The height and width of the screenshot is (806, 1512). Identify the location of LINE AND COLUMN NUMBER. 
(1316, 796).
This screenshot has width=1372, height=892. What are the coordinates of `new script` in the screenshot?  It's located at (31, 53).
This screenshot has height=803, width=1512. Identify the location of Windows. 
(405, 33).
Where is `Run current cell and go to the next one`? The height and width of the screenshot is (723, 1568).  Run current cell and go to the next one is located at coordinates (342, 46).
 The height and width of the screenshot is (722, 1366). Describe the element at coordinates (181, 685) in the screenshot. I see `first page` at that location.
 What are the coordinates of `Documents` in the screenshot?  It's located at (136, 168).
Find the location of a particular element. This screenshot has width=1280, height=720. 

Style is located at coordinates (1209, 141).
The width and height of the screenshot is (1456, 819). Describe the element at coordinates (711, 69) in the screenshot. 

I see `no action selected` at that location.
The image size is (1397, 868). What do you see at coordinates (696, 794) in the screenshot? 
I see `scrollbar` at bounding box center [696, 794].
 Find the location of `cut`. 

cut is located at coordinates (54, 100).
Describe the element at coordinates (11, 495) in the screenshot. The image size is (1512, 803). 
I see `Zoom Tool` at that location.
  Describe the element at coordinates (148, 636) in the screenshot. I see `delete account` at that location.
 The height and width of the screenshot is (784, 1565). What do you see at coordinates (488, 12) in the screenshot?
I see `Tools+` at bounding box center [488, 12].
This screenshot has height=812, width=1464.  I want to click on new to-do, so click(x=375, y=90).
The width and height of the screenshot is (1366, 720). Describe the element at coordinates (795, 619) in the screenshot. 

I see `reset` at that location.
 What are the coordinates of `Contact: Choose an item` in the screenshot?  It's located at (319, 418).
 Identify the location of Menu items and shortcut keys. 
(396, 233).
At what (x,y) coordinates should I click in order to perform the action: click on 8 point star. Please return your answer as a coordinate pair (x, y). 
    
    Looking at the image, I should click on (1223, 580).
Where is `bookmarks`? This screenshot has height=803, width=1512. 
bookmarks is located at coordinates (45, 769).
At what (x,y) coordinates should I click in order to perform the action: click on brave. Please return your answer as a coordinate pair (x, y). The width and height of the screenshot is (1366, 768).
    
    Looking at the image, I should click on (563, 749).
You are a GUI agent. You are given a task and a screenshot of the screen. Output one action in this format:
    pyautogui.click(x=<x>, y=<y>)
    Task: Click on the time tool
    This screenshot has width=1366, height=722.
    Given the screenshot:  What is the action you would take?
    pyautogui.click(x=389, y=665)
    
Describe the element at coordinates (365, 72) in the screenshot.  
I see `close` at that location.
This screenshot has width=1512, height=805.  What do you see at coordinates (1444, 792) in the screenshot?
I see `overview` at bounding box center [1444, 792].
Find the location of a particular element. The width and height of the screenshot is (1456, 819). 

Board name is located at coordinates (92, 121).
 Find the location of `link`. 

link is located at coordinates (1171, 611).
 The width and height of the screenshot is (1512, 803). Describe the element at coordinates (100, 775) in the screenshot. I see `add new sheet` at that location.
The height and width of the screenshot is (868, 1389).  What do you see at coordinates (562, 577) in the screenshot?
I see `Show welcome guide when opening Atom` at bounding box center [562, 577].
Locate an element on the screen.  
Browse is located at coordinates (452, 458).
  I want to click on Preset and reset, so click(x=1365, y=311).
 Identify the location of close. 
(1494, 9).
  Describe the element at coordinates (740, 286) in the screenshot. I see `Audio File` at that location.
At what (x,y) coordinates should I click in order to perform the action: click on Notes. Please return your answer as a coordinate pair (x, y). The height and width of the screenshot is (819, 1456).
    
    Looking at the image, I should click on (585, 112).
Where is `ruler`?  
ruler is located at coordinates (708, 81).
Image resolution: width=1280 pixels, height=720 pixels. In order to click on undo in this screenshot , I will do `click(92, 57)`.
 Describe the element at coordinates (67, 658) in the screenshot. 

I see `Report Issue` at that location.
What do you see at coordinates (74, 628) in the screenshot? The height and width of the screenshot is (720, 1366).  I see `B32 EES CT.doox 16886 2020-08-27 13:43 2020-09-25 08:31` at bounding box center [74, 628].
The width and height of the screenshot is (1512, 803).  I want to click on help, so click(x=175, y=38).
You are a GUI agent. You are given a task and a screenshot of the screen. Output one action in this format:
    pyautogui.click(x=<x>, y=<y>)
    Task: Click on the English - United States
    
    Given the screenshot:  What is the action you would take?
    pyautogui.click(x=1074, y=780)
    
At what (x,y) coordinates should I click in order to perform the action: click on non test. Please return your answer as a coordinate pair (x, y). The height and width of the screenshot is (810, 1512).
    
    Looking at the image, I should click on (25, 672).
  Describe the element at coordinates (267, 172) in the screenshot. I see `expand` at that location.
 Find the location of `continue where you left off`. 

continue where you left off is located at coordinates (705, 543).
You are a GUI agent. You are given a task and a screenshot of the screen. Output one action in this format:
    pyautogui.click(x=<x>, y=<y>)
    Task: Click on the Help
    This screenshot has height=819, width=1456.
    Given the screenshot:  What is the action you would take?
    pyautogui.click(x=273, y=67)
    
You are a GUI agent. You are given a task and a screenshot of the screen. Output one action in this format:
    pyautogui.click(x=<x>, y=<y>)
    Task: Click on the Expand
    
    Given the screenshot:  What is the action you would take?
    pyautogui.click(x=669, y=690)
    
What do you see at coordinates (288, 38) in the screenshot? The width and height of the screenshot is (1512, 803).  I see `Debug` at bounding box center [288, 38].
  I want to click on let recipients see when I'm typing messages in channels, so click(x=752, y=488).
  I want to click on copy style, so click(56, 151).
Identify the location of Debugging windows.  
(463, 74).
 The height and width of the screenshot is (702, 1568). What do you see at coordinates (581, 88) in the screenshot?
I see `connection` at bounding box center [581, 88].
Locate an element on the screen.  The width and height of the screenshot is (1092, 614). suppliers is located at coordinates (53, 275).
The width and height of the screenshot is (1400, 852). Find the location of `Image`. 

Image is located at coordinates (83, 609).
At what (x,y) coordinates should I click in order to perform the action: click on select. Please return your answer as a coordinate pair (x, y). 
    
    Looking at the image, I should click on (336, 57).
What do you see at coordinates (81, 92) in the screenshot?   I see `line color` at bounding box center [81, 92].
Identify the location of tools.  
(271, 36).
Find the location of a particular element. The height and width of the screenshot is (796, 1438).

→ O que se pede
Converta em uma lista JSON de strings os registros que vão do início até a linha que contém "The height and width of the screenshot is (722, 1366).", inclusive. Use uma string para cada linha e omita as linhas em branco.

→ Resultado do exercício
[
  "The height and width of the screenshot is (806, 1512). Identify the location of LINE AND COLUMN NUMBER. ",
  "(1316, 796).",
  "This screenshot has width=1372, height=892. What are the coordinates of `new script` in the screenshot?  It's located at (31, 53).",
  "This screenshot has height=803, width=1512. Identify the location of Windows. ",
  "(405, 33).",
  "Where is `Run current cell and go to the next one`? The height and width of the screenshot is (723, 1568).  Run current cell and go to the next one is located at coordinates (342, 46).",
  " The height and width of the screenshot is (722, 1366). Describe the element at coordinates (181, 685) in the screenshot. I see `first page` at that location."
]